Contact: arasha@stanford.edu or diehn@stanford.edu

Supplementary information: Supplementary data are available at Bioinformatics online.

1 INTRODUCTION

DNA rearrangements resulting in gene fusions represent a major class of somatically acquired structural variation in human malignancies. Notable examples include the highly recurrent association of the Philadelphia chromosome in chronic myelogenous leukemia (Nowell and Hungerford, 1960) and t(14;18)(q32;q21) translocations in follicular lymphomas (Tsujimoto et al., 1984). More recently, recurrent fusions involving ALK, ROS1, RET or NTRK1 were identified in non-small cell lung cancer (NSCLC) (Bergethon et al., 2012; Govindan et al., 2012; Imielinski et al., 2012; Kwak et al., 2010; Vaishnavi et al., 2013) and TMPRSS2-ERG in prostate cancer (Tomlins et al., 2005). Many structural rearrangements are oncogenic driver mutations and are increasingly therapeutically targetable (Bergethon et al., 2012; Druker et al., 1996; Kwak et al., 2010). Owing to their unique junctional sequences, fusions can also serve as exquisitely sensitive biomarkers of tumor burden in cell-free DNA, which is continuously shed into diverse body fluids (Leary et al., 2010; McBride et al., 2010; Newman et al., 2014).

Advances in targeted high-throughput sequencing have enabled interrogation of virtually any genomic region at low cost, facilitating large-scale analysis of genetic variation. Recently, we designed a 125 kb targeted sequencing panel for ultrasensitive assessment of circulating tumor DNA (ctDNA) in NSCLC (Newman et al., 2014). To capture fusions, we included intronic regions from genes known to participate in NSCLC rearrangements (e.g. ALK, ROS1) and developed a novel framework for fusion and breakpoint detection.
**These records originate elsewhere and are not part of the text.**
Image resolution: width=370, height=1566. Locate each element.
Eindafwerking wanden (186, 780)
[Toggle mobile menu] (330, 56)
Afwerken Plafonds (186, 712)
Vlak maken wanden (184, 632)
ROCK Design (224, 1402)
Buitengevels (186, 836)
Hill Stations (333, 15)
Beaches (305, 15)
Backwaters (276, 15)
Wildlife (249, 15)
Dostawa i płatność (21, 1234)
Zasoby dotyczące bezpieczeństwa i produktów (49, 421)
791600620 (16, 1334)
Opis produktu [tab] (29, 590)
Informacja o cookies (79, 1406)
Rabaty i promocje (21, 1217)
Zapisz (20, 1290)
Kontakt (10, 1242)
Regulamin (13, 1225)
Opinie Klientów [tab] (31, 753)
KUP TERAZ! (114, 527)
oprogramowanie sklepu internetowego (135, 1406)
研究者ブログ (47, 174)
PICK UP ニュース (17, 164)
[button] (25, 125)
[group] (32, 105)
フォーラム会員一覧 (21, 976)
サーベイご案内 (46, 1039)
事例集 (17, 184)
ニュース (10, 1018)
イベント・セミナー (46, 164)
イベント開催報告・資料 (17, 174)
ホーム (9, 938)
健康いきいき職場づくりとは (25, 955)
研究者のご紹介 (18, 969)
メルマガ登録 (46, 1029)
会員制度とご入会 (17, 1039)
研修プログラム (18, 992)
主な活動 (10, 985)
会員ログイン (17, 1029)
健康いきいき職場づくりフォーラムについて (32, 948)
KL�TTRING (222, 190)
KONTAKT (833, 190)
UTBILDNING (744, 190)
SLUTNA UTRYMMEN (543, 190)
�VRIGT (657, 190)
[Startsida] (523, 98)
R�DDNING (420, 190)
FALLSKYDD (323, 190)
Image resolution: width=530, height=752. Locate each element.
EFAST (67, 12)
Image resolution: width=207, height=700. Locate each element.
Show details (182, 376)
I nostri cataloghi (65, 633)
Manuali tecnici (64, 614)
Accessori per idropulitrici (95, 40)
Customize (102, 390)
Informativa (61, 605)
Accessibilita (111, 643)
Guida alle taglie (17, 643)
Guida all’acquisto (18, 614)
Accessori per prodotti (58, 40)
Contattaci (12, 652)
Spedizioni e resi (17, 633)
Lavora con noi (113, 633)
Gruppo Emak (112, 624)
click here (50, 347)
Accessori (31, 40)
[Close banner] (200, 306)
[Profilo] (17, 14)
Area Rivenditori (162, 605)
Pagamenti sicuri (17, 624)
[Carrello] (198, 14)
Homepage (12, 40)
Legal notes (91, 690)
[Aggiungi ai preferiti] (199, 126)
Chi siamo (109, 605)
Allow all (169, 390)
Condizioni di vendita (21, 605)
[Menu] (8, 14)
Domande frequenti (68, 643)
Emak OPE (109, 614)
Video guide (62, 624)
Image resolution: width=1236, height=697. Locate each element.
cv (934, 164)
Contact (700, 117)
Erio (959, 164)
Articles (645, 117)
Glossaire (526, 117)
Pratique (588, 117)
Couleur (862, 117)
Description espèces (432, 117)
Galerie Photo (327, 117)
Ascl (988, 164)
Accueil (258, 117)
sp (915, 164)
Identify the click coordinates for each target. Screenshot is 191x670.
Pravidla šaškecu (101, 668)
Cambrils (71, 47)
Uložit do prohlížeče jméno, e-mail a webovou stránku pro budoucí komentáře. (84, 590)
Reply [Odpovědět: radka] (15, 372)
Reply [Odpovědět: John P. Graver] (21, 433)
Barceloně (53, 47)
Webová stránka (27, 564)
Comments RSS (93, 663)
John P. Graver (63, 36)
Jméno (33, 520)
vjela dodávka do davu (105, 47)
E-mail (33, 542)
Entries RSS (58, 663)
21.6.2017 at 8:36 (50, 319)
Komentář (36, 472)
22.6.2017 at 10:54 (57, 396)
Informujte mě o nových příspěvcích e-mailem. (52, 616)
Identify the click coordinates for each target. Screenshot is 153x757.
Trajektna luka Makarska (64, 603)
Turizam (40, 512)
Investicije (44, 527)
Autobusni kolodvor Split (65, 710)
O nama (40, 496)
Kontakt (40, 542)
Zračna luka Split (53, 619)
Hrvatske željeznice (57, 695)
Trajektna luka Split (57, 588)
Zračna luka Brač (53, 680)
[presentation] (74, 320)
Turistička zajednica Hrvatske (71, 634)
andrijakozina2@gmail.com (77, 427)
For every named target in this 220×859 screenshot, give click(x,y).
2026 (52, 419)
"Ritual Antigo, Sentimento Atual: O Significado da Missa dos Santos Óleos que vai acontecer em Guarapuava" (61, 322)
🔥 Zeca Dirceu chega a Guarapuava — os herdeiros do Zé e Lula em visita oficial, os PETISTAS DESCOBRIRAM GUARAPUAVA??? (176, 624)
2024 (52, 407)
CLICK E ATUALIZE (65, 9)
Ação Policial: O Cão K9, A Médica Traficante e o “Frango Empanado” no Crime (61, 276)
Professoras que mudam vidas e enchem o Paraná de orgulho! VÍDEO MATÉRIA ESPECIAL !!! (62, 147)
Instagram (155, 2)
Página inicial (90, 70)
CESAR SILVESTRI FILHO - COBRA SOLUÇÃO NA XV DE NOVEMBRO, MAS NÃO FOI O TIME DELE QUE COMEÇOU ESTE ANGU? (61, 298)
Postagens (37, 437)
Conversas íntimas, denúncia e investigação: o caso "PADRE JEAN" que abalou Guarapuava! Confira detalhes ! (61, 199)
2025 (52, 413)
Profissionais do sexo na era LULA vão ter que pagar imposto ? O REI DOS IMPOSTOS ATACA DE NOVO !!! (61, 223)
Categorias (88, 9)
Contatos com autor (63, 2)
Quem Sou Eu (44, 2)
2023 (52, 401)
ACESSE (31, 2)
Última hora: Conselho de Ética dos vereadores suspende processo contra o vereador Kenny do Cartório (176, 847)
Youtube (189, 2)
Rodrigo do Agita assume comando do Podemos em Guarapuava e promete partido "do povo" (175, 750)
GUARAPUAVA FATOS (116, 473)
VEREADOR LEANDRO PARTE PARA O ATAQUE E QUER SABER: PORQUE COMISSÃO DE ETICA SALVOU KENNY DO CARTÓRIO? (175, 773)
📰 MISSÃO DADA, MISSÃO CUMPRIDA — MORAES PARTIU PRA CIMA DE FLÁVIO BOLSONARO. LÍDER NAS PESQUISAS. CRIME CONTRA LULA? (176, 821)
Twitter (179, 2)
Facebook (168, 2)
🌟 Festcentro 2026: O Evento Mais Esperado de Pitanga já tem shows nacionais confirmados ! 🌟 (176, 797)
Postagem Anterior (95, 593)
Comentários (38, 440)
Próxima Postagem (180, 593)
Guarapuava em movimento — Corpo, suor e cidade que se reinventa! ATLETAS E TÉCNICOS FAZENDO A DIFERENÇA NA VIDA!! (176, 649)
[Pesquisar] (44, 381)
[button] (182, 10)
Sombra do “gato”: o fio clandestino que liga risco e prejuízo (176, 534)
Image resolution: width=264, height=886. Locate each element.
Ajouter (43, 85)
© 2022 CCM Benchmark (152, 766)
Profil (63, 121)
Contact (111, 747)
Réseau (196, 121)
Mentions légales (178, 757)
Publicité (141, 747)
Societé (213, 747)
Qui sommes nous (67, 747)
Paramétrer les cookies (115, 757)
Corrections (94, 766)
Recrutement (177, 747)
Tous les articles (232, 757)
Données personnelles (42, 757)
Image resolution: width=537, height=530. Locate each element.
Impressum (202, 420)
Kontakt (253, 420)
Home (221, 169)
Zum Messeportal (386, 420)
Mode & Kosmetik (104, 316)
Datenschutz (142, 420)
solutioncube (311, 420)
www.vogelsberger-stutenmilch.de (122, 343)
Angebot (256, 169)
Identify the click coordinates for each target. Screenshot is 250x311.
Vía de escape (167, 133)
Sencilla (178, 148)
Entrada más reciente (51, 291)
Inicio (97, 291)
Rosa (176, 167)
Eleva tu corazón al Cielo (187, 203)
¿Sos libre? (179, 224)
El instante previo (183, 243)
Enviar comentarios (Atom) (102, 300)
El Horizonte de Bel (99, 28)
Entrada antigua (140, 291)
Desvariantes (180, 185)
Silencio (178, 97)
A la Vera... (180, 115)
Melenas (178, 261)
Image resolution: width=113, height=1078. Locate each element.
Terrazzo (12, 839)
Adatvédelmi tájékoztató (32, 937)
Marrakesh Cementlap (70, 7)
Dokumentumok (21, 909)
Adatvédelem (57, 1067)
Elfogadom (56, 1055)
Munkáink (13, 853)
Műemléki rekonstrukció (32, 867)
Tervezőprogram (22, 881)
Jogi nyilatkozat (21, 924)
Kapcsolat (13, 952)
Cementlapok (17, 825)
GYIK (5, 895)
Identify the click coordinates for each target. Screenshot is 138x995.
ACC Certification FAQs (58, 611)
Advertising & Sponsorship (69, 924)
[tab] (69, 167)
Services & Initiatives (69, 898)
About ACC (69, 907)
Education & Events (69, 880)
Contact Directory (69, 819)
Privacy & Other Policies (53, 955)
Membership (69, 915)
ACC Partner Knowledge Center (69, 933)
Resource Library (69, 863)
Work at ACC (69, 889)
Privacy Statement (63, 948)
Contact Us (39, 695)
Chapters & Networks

Here, we describe and benchmark FACTERA, a new software tool for the discovery of genomic rearrangements, including translocations, inversions and deletions. Because previous methods for fusion discovery perform well in simulated data but tend to overestimate breakpoints in real tumor genomes (Schroder et al., 2014), FACTERA was designed to detect fusion genes with high specificity without compromising sensitivity. Using data from NSCLC tumors and cell lines, we show that FACTERA compares favorably to previous approaches, achieves high sensitivity and specificity, and precisely and efficiently characterizes fusion genes and breakpoints in targeted sequencing data.

2 METHODS

The FACTERA method is schematically depicted in Figure 1. As input, FACTERA requires (i) a Binary Alignment/Map (BAM) file of paired-end reads mapped by an alignment tool capable of ‘soft clipping’, such as Burrows-Wheeler Aligner (BWA) (Li and Durbin, 2009), (ii) genomic coordinates (in Browser Extensible Data [BED] format) used to control the resolution of fusion discovery via the locations of genes, exons or other genomic units and (iii) a 2BIT reference genome to enable fast sequence retrieval (e.g. UCSC hg19.2 bit).

Fig. 1.

Fig. 1.

FACTERA analytical pipeline for breakpoint mapping. (A–E) Major steps used to precisely identify genomic breakpoints are anecdotally illustrated using two hypothetical genes, w and v

FACTERA can identify fusions between any pair of genomic regions provided as input coordinates (above), though for simplicity, we describe the algorithm in the context of gene–gene fusions below. Input BAM files are processed in three key phases: identification of discordant read clusters, detection of breakpoints at nucleotide resolution and in silico validation of candidate fusions.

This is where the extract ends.